Me being me and seeing an opportunity of course put on bath shorts and have nothing but that, my shoes and lifejacket on me for the duration of the storm and let me tell you right now, it was pretty cold.
But that was not how the day started, it started like most days actually. A designated person enters every cabin and makes sure that everybody is awake. I as usual stay in my bed for as long as I can because of the fact that I have slept for a little less then seven hours every night for almost two and a half moths. So I am understandably getting more and more tired every morning, it has actually gotten to a point were i choose not to eat breakfast in favor of sleeping.
But after forcing myself out of bed I go to our everyday morning meeting. (Only in harbor.) Our new captain tells us what we are going to do in case that we have an oil breach onboard. He also tells us that we will be leaving harbor at ten o’clock. Since I am not due to have watch duties before twelve o’clock I go right back to sleep. Obviously my extra sleeping time passes extremely fast and it does feel like I only slept for five minutes, as I got out of bed the feeling the seasickness twisting and turning my stomach in ways I didn’t know where possible crept up on me.
But no matter how tired or seasick you are you must be at the watch switch. The only exception for not being there is if you are sick. And even if you are sick it is not a guarantee that you won’t have to be there. But anyways we get told that ironically two hours after we have been shown how to handle an oil breach we get one onboard. I swear the starboard watch doesn’t like us, first they destroy a sail that we had to fix and that was difficult in itself since it was the second highest and third biggest, and now they do this.
We get to do the cleaning part, of course. Since I was seasick, I got to go and be lookout after not being able to handle all the instruments without puking. And then far of in the distance I can see it, a big black cloud without an end. Finally we will have rain while we are out sailing! I guess that we wouldn’t have gotten the entire experience if it hadn’t rained one single day. Me being me and seeing an opportunity of course put on bath shorts and have nothing but that, my shoes and lifejacket on me for the duration of the storm and let me tell you right now, it was pretty cold. But it made me feel alive and clean. I could finally think straight. Only eleven days left of this journey that we have had to endure. Look how far we have come.

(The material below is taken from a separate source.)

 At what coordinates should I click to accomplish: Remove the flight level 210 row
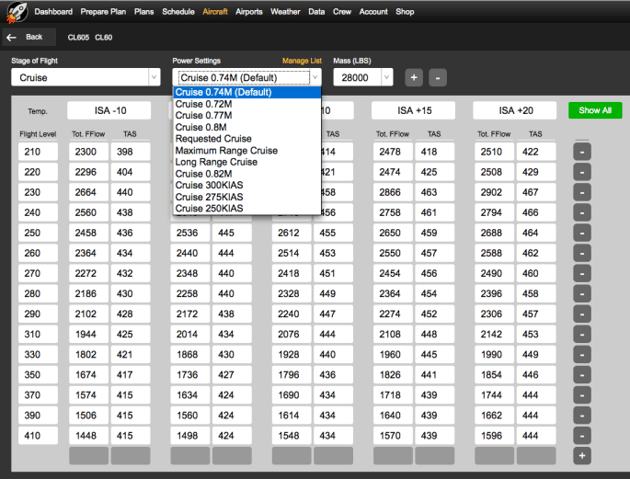pyautogui.click(x=582, y=152)
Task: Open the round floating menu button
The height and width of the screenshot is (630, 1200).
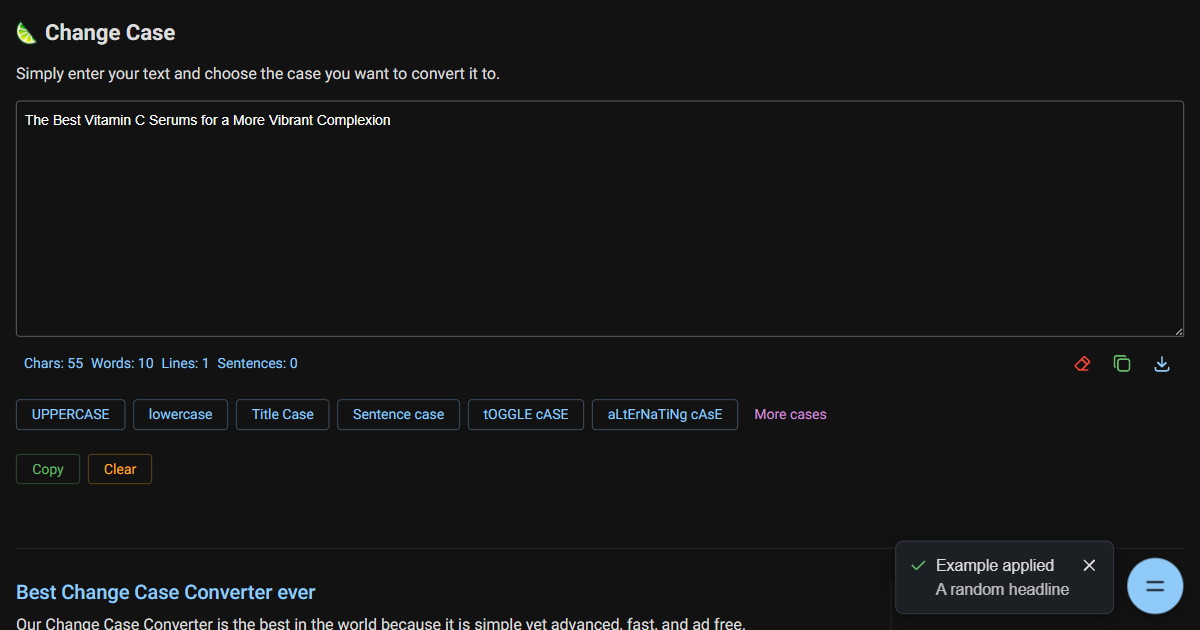Action: 1155,585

They say that every journey begins with a single step, while that is true, you may wonder how a journey ends. We have begun with this journeys last step. We have experienced much but maybe not what we expected. We have gotten to know ourselves better and now as we approach Miami the transformation that has taken place in everyone is coming to an end. It has been a difficult journey with many laughs and cries. It feels like time has stopped for two and a half month and that we will come home to december the thirteenth 00.01. I thought that this would be a place to call home in time and, maybe that time will come but not in this journey, not for me at least. You don’t know the future until it has transpired and sometimes you wish that you would have done something in your past differently to prevent a certain future. Although my stay here have had its ups and downs and home is all that I think of, I am still happy that I have gotten this far.
To the eyes of the world we have always been a large fellowship but, I actually came to this ship hoping that we could mend this broken fellowship, we have not. We have made new groups and they are tight, almost unbreakable. I feel sorry for the ones who are not in a group at all. The hard truth is that everybody deep inside wants to come home now. Home, home is but a memory for me. I don’t recall the possibility to sleep more then seven hours, nor the good feeling after having done nothing but taking it easy for 24 hours straight. To eat actual food that tastes good. Home, I am coming for you, please be as I remember you.